Gleich mit seinem Debütfilm ist André Erkau eine Rarität im deutschen Kino gelungen: Ein auch optisch überzeugender Kinofilm (die Bilder gestaltete Ngo The Chau), der eine ideale Balance zwischen berührenden und komischen Momenten findet und auf sehr unterhaltsame Weise von ganz alltäglichen Dingen erzählt.

Michael Meyns

In diesem 5-Personen-Kammerspiel mit dem gut ausgewählten Titel geht es um Markus Färber, der soeben seine Frau verloren hat; um seine Tochter Kim, die ihrem Alter (16) entsprechend auf Punk und Zombies schwört; um Markus’ Mutter Gerlinde, die an Darmkrebs mit Metastasen erkrankt ist und dem Tod entgegen geht; um die Schauspielerin Paula, deren fröhliches Wesen eigentlich ganz im Gegensatz zu ihrem Zweitjob als (Gerlindes) Krankenschwester steht; und um Kims vorübergehenden Freund Alex, dem jedoch die Schlittenhunde in Finnland lieber sind als die Treue zu Kim.

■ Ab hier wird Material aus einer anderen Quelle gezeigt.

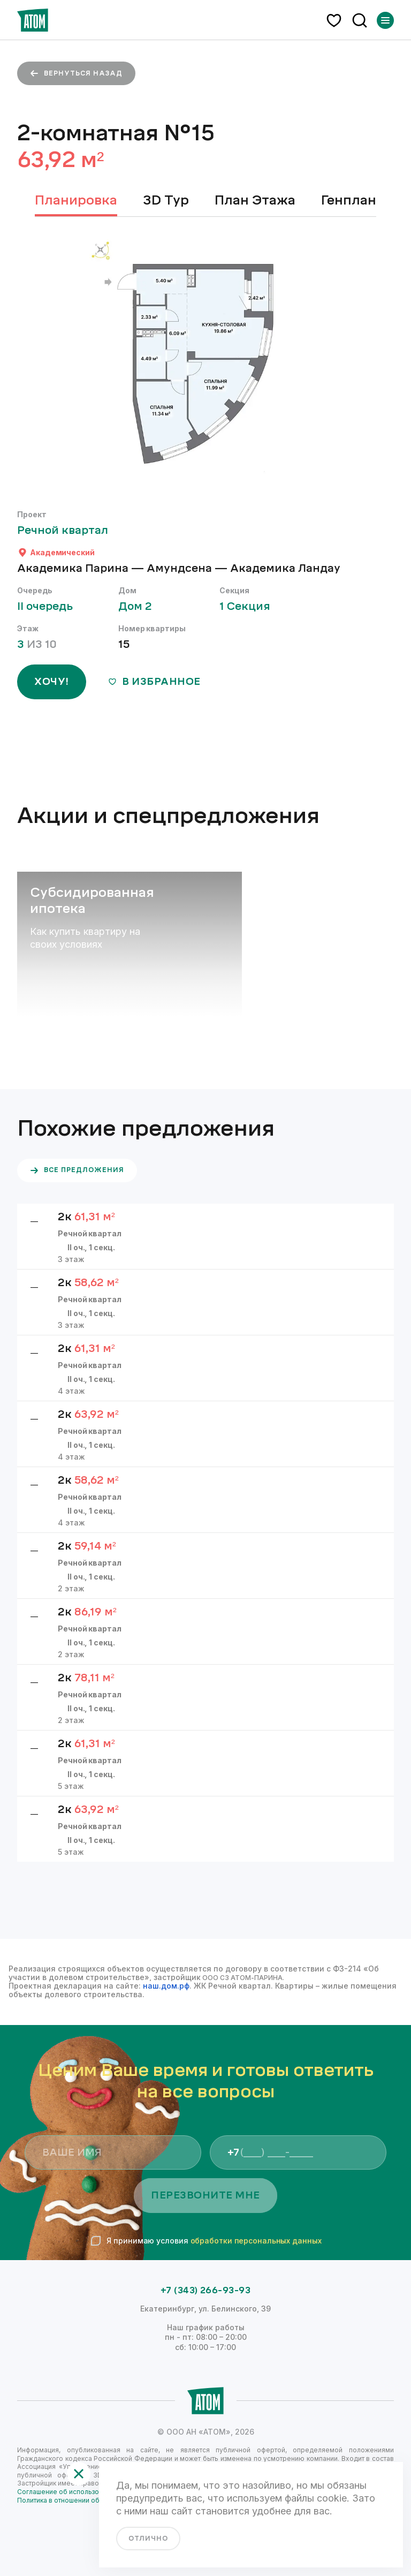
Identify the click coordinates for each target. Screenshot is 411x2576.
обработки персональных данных (256, 2240)
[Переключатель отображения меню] (385, 20)
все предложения (77, 1170)
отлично (148, 2538)
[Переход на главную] (32, 20)
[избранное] (333, 20)
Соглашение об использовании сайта (77, 2492)
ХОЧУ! (51, 682)
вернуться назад (76, 73)
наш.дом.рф (166, 1985)
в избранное (154, 682)
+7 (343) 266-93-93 (206, 2290)
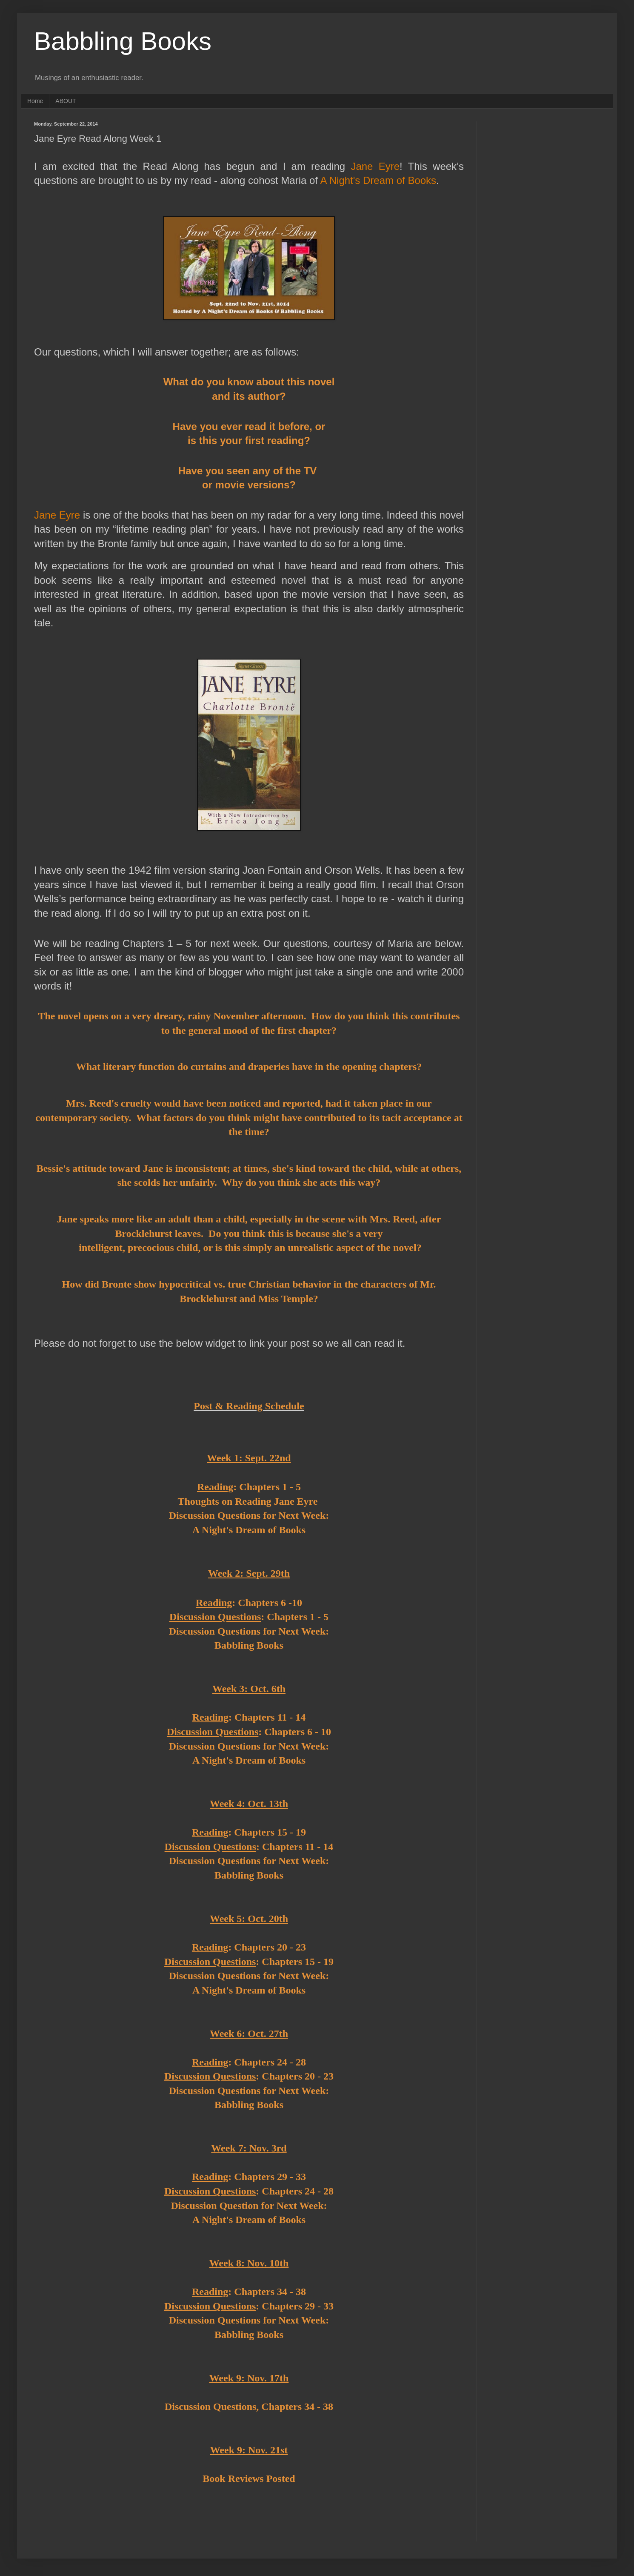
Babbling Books (122, 41)
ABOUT (65, 101)
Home (35, 101)
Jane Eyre (375, 166)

Gerlinde hat keine Chance mehr. Markus ist ob des plötzlichen Todes seiner Frau völlig gebrochen. Kim, deren Verhältnis zur Mutter offenbar nicht immer das Beste war, ist verwirrt, zieht sich zurück, bereut. Alex macht sie zwar freier, doch er ist noch zu unreif und auf ihn ist kein Verlass. Am besten, am echtesten, am menschlichsten schneidet Paula ab. Sie ist es im Grunde, die die andern wieder mitreißt, damit sie neu anfangen können. Denn für Feiglinge ist das Leben wahrlich nicht geeignet.

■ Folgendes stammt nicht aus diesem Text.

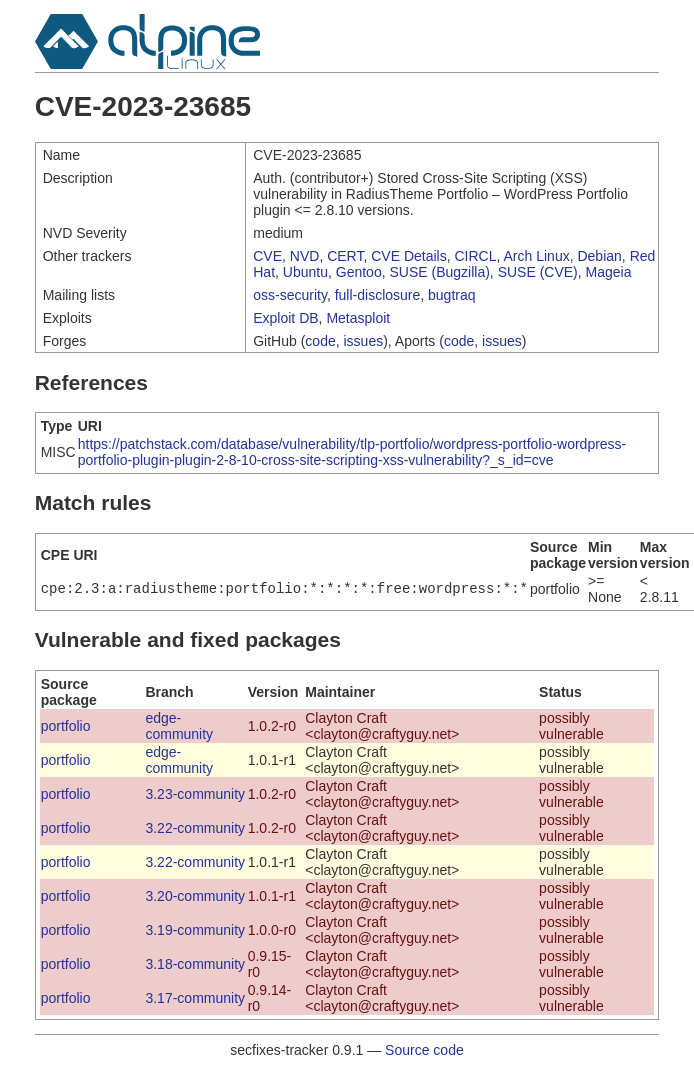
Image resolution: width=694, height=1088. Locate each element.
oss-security (290, 295)
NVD (305, 256)
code (320, 341)
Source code (424, 1050)
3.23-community (195, 794)
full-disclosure (378, 295)
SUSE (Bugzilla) (439, 272)
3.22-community (195, 828)
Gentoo (359, 272)
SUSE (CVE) (538, 272)
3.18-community (195, 964)
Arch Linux (537, 256)
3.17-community (195, 998)
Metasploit (358, 318)
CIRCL (476, 256)
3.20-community (195, 896)
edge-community (179, 726)
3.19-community (195, 930)
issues (364, 341)
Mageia (609, 272)
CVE (267, 256)
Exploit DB (285, 318)
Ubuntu (305, 272)
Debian (599, 256)
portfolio (66, 726)
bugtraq (451, 295)
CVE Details (408, 256)
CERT (345, 256)
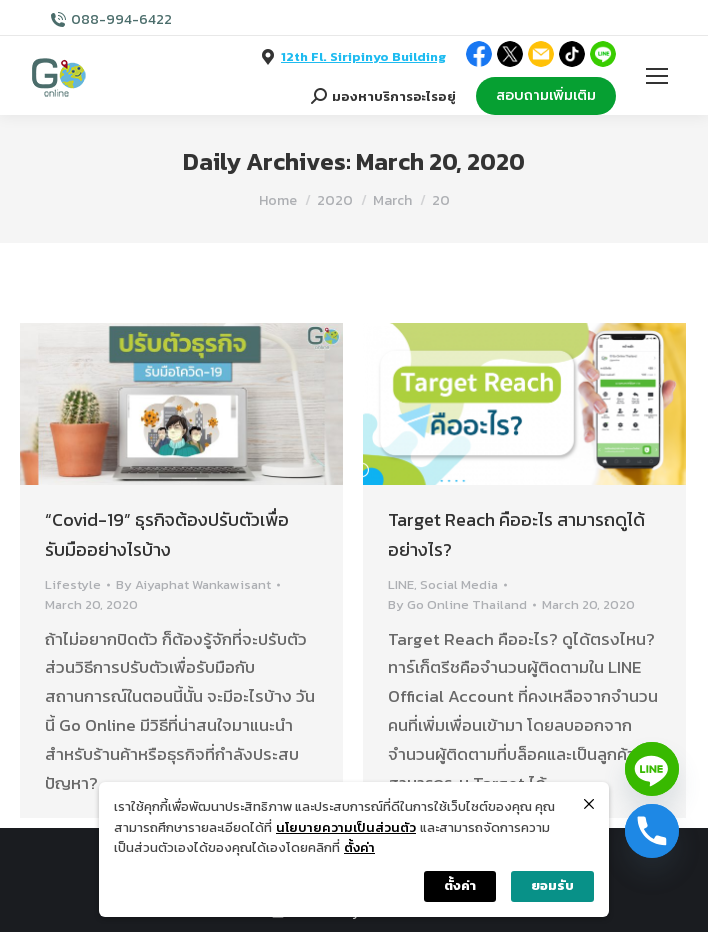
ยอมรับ (552, 885)
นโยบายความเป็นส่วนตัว (346, 827)
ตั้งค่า (359, 847)
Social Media (459, 584)
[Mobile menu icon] (657, 76)
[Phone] (652, 831)
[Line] (652, 769)
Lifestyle (73, 584)
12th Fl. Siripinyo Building (363, 56)
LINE (401, 584)
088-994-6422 (121, 20)
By (193, 584)
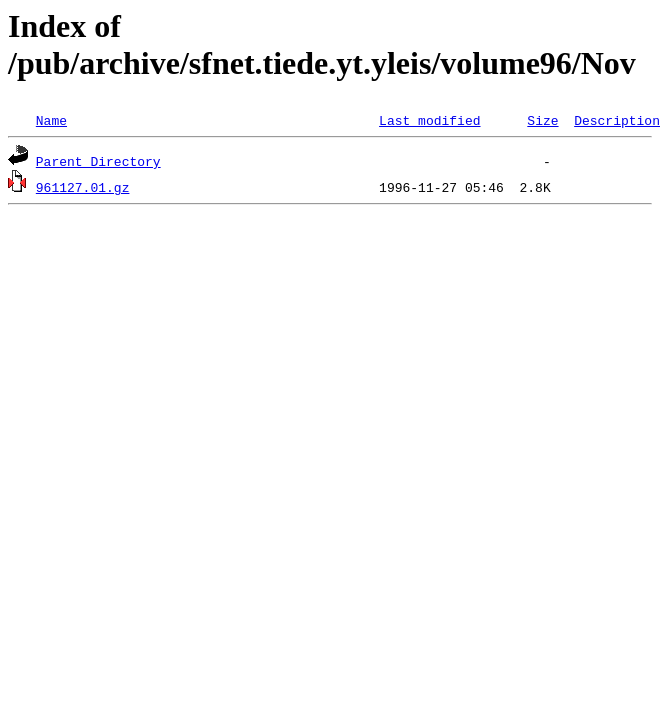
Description (617, 120)
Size (542, 120)
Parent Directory (98, 161)
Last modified (429, 120)
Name (51, 120)
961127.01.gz (83, 187)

Eine solide Romanverfilmung mit dem alltäglichen, realistischen Auf und ab, deren Hauptpersonen einzeln ziemlich treffend charakterisiert werden: die ihren Schmerz durch eine neue Liebe betäubende Kim; der zunächst total aus der Bahn geworfene Vater; Gerlinde, die gegen ihren Krebs kämpft, sich dann jedoch geschlagen gibt; Alex, der das Leben erst noch lernen muss; Paula, die am weitesten fortgeschritten zu sein scheint.

Sowohl die Kamera als auch die Musik tragen zur richtigen Charakterisierung sowohl der Personen als auch der Atmosphäre wesentlich bei.

Und gespielt wird gut: von Wotan Wilke Möhring als Vater – differenzierter, intensiver Schmerz; von Helen Woigk als Kim – selbstbewusst und eigen; von Christine Schorn als Gerlinde – abgeklärt; von Frederick Lau als Alex – den typischen jungen Mann spielend, der sich wohl ein wenig überschätzt; von Rosalie Thomass als Paula – „seelisch verwendbar“ (Erich Kästner).